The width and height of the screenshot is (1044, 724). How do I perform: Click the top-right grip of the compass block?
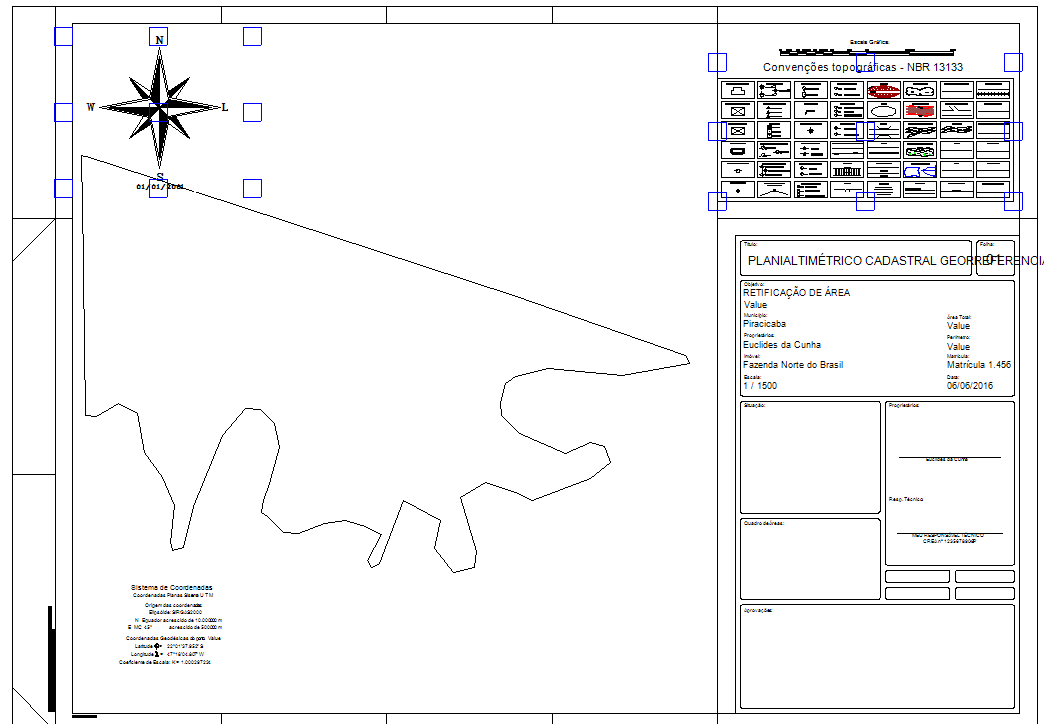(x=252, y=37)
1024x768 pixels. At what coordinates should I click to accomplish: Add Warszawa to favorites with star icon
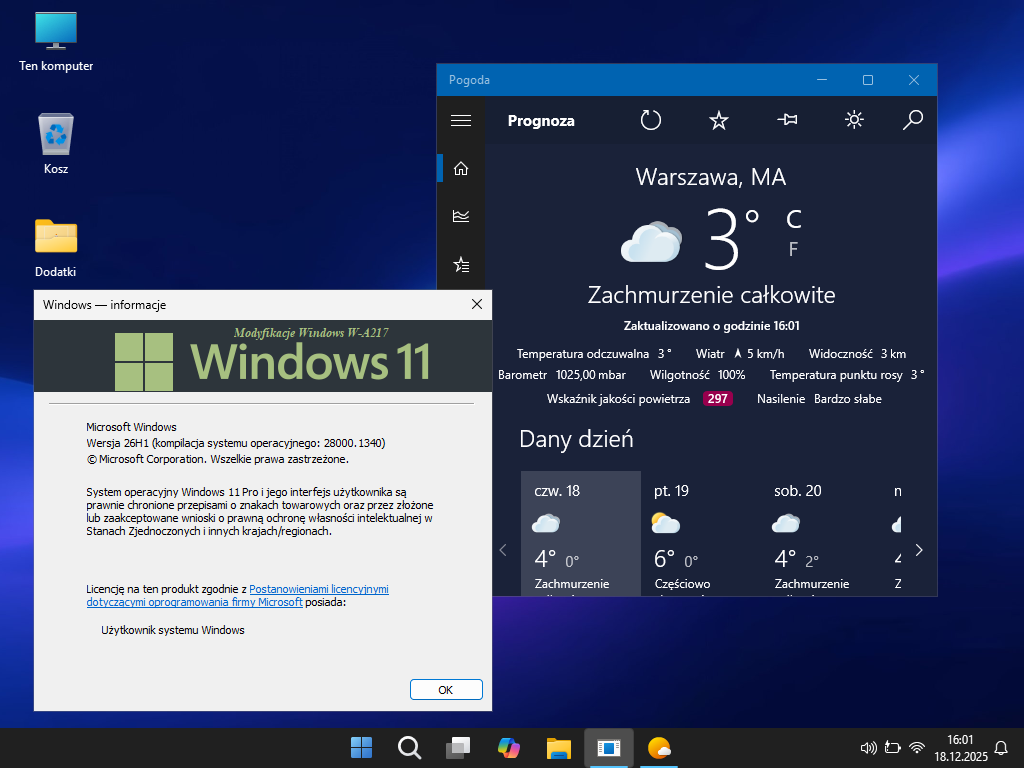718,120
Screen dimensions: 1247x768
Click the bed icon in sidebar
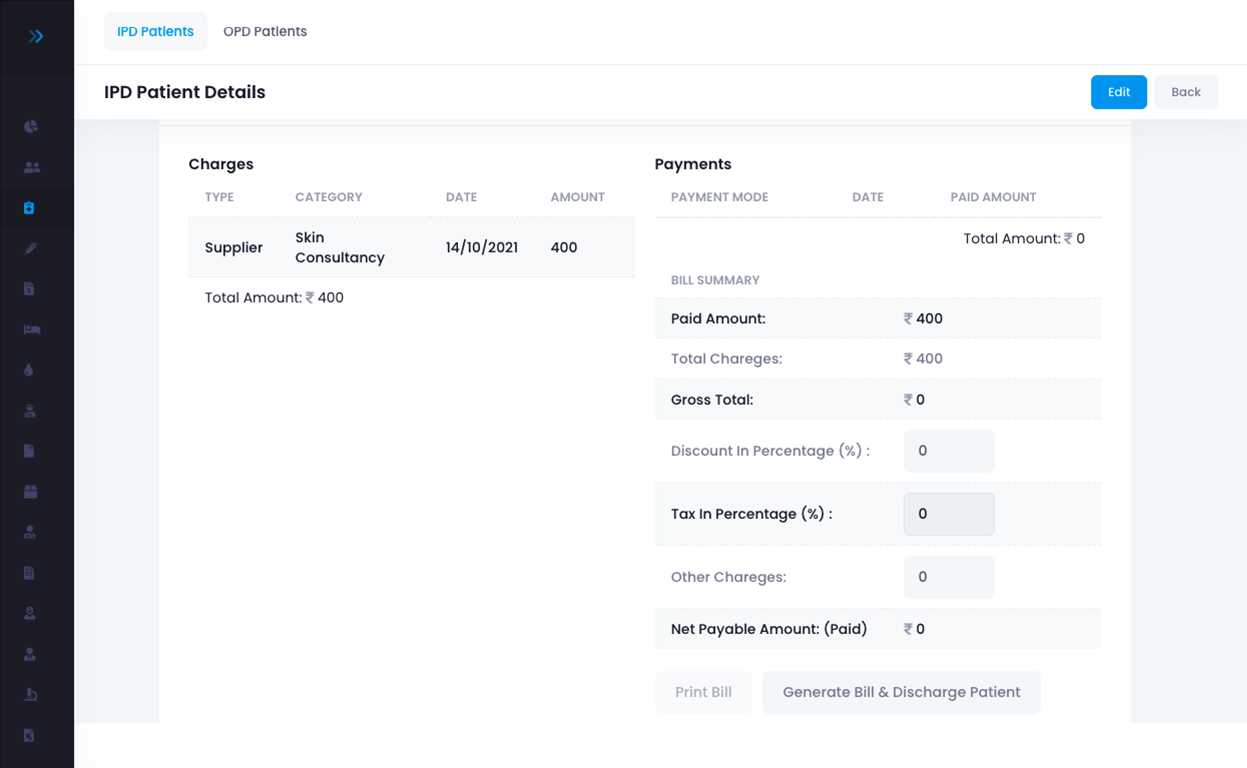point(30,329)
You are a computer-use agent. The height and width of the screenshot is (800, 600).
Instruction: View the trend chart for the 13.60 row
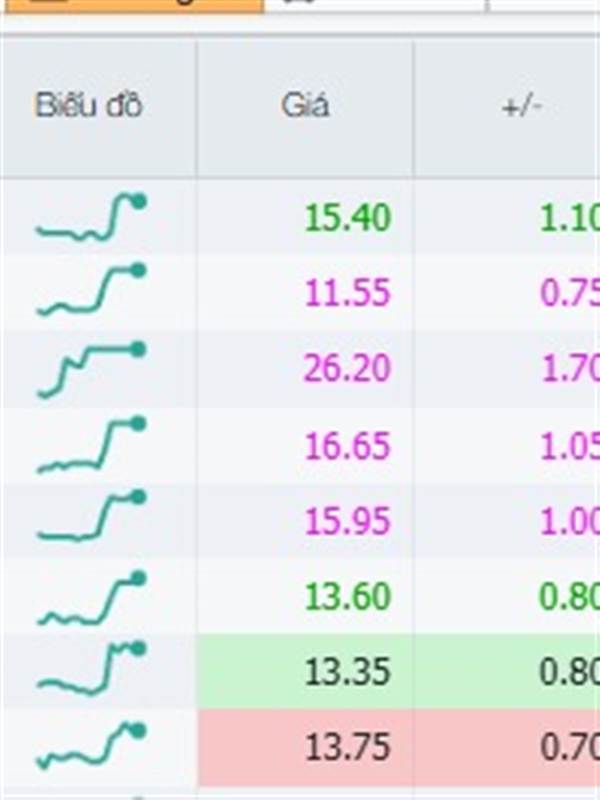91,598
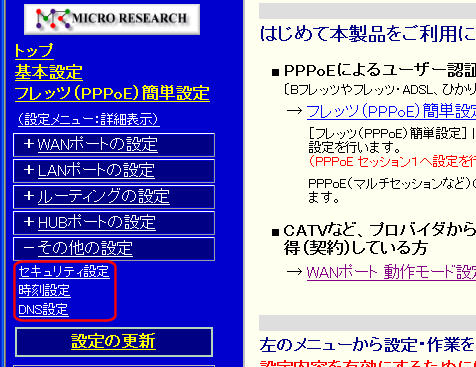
######
= Problem details =
Each record above should be retyped exactly, with no pictures carried over.

= Solution =
The width and height of the screenshot is (1044, 724). How do I perform: Click the top-right grip of the compass block?
(x=252, y=37)
1024x768 pixels. At what coordinates should I click to accomplish: Add Warszawa to favorites with star icon
718,120
Screen dimensions: 1247x768
Click the bed icon in sidebar
point(30,329)
You are a computer-use agent. The height and width of the screenshot is (800, 600).
Instruction: View the trend chart for the 13.60 row
91,598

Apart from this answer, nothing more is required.